(Lo que se pide)
Reescribe como lista numerada el tramo de los datos que empieza en la línea que contiene "The width and height of the screenshot is (800, 600)." y termina en la que contiene "I will point(724,478).", ambas incluidas. Omite las líneas en blanco.

(Datos de origen)
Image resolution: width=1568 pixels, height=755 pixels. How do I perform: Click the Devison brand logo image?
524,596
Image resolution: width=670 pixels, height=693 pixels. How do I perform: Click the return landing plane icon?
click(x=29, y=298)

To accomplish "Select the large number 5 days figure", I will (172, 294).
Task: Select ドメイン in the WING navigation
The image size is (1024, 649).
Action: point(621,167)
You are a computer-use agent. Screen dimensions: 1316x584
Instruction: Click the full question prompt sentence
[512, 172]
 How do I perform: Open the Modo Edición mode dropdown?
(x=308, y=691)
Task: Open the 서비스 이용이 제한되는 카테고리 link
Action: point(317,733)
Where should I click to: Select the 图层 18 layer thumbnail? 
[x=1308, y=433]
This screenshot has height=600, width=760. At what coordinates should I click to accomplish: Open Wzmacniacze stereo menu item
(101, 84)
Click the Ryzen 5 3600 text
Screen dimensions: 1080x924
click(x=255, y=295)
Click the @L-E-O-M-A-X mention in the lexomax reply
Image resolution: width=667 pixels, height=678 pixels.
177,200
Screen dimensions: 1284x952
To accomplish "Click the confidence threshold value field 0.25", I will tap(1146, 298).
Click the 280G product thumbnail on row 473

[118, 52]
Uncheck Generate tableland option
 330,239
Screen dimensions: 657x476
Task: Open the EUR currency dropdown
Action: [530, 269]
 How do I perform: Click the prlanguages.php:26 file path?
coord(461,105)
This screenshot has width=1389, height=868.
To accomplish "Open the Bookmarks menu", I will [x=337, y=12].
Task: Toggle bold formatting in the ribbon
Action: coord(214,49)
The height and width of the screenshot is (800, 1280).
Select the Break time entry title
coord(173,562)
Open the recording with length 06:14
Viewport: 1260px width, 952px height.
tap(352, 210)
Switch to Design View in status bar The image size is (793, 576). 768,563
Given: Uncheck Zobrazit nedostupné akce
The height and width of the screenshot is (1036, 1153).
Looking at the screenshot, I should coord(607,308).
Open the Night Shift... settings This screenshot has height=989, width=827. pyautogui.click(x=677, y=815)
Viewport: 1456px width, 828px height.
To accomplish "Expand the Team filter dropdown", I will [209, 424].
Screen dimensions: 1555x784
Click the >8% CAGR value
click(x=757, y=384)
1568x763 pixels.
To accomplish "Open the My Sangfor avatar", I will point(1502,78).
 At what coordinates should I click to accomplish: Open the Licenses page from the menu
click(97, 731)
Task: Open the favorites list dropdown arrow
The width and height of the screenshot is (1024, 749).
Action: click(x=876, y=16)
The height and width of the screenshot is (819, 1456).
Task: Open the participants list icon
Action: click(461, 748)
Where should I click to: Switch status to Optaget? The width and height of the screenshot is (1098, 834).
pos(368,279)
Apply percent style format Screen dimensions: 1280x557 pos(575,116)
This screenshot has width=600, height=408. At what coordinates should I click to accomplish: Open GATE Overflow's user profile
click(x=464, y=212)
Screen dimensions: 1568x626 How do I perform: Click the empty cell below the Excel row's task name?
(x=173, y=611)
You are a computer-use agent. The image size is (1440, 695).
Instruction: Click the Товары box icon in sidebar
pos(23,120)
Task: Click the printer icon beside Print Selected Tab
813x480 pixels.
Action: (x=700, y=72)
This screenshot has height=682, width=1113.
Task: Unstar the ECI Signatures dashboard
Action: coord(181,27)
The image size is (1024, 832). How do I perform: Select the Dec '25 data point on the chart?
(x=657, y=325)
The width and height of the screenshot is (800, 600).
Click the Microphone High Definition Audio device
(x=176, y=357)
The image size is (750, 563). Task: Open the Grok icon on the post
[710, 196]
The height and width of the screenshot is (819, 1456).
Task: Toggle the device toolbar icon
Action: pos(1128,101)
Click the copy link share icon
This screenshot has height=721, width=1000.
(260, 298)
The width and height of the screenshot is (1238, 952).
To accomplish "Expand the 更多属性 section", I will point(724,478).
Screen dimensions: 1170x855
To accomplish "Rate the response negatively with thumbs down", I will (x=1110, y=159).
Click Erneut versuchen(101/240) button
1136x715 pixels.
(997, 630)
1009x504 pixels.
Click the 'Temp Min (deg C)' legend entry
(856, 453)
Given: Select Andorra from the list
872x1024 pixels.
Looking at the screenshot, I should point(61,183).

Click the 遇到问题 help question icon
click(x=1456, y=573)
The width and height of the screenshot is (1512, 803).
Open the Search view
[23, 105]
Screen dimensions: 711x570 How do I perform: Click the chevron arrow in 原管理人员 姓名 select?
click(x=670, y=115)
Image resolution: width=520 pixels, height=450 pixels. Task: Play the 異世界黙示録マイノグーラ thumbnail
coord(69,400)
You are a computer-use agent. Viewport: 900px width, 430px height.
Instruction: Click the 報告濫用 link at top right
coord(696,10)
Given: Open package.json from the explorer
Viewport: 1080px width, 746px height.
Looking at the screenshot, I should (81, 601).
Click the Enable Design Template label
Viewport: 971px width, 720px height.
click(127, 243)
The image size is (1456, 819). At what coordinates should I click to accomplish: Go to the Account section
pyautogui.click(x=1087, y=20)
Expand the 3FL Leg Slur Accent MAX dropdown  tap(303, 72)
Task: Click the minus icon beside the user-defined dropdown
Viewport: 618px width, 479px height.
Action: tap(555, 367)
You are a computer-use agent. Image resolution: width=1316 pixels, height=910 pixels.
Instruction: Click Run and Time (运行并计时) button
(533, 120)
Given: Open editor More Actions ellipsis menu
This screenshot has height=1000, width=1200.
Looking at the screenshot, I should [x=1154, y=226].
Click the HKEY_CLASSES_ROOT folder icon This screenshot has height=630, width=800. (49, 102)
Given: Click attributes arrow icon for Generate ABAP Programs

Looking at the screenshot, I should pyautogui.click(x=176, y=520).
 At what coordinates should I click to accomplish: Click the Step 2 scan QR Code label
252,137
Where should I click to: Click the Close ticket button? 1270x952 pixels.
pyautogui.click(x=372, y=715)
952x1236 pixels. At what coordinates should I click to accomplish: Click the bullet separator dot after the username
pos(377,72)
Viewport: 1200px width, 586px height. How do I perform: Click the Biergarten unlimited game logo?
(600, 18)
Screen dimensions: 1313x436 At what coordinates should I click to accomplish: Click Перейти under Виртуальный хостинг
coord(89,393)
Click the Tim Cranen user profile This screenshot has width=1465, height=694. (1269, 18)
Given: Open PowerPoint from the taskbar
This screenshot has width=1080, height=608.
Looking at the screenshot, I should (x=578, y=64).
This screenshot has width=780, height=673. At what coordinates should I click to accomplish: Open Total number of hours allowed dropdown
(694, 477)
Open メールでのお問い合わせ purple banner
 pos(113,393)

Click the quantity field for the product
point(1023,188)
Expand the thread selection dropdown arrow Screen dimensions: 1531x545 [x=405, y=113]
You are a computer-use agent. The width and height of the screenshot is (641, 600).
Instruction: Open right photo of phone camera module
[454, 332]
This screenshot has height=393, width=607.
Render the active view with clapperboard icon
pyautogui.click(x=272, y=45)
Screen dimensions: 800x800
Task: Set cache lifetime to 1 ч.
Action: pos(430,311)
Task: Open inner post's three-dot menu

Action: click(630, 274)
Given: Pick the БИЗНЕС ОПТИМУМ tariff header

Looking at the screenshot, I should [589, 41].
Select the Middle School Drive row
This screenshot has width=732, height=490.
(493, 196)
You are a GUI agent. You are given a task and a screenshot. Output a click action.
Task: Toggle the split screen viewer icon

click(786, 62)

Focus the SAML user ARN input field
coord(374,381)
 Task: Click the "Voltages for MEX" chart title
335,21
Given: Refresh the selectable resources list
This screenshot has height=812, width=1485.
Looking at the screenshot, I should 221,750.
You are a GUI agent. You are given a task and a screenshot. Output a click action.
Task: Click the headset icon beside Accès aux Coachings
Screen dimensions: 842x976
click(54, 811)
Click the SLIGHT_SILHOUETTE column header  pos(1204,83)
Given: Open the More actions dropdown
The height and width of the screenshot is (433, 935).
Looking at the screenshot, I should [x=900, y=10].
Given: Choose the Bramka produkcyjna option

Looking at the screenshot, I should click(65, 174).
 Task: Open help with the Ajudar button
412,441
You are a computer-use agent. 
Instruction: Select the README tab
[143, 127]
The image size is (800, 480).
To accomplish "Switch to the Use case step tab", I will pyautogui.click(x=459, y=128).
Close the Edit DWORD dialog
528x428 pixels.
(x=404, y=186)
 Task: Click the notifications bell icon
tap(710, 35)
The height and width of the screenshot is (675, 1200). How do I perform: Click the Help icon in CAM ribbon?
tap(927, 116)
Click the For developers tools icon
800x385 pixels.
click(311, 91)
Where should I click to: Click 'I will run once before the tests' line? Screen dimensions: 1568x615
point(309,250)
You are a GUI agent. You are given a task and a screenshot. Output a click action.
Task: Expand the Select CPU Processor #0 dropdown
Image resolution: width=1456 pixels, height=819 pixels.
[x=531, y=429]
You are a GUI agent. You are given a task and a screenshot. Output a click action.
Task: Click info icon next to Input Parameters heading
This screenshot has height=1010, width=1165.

(La respuesta)
1. The width and height of the screenshot is (800, 600).
2. Click the Microphone High Definition Audio device
3. (x=176, y=357)
4. The image size is (750, 563). Task: Open the Grok icon on the post
5. [710, 196]
6. The height and width of the screenshot is (819, 1456).
7. Task: Toggle the device toolbar icon
8. Action: pos(1128,101)
9. Click the copy link share icon
10. This screenshot has height=721, width=1000.
11. (260, 298)
12. The width and height of the screenshot is (1238, 952).
13. To accomplish "Expand the 更多属性 section", I will point(724,478).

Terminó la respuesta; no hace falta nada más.